These documents have sentences in their respective languages that talk about the term spring in different contexts. These contexts include spring as a verb meaning to move suddenly, as a noun meaning the season of spring, and finally spring as a noun meaning a mechanical part. In this section, you deploy Amazon Titan Text Embeddings model v2 using the ml connector for Amazon Bedrock. You then use this embeddings model to create vectors of text in three languages by ingesting the different language JSON files. Finally, these vectors are stored in Amazon OpenSearch to enable semantic searches to be used across the language sets.
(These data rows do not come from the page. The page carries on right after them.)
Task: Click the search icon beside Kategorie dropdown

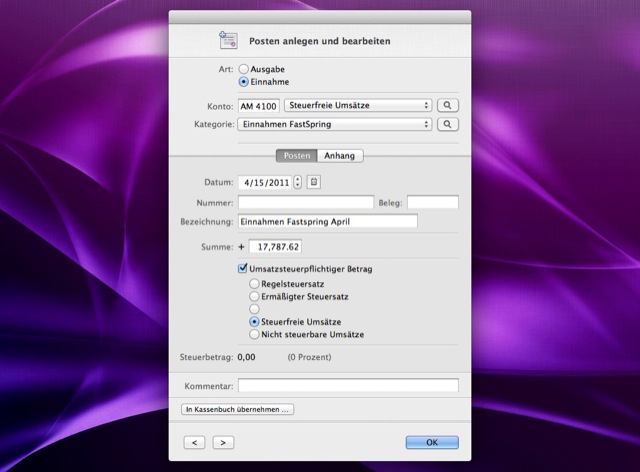Action: [448, 124]
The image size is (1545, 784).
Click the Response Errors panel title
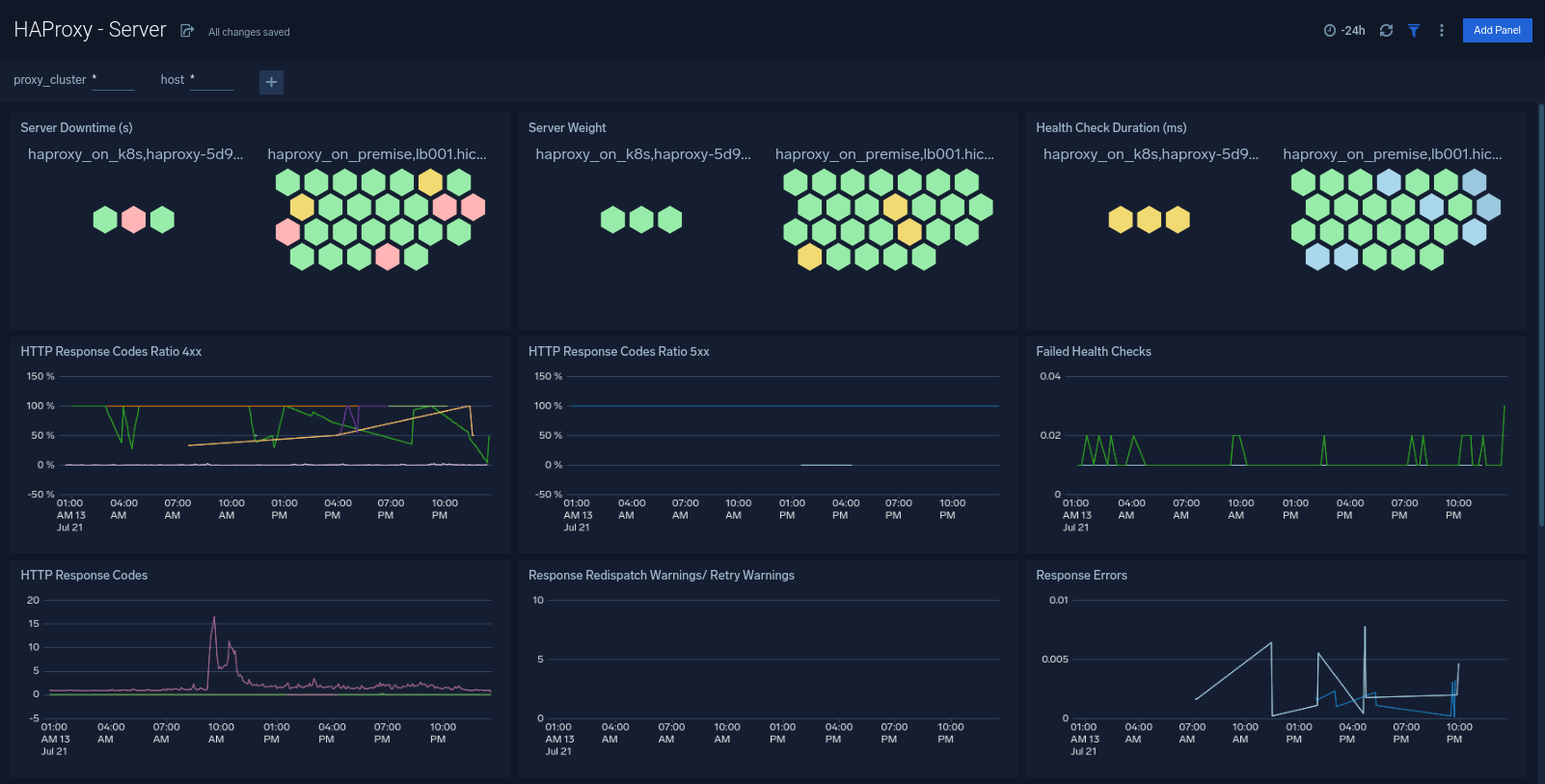pyautogui.click(x=1081, y=575)
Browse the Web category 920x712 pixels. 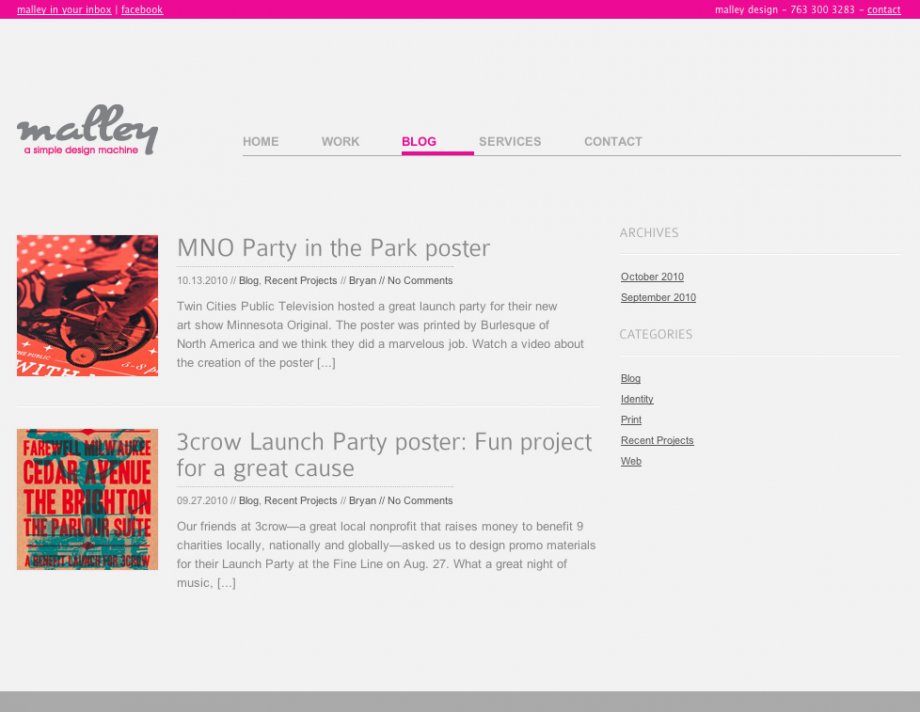click(x=631, y=461)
Amazon Bedrock provides streamlined access to various powerful AI foundation models through a single API interface. This managed service includes models from Amazon and other leading AI companies. You can test different models to find the ideal match for your specific needs, while maintaining security, privacy, and responsible AI practices. The service enables you to customize these models with your own data through methods such as fine-tuning and Retrieval Augmented Generation (RAG). Additionally, you can use Amazon Bedrock to create AI agents that can interact with enterprise systems and data, making it a comprehensive solution for developing generative AI applications.

The reference architecture in the preceding figure shows the components used in this solution.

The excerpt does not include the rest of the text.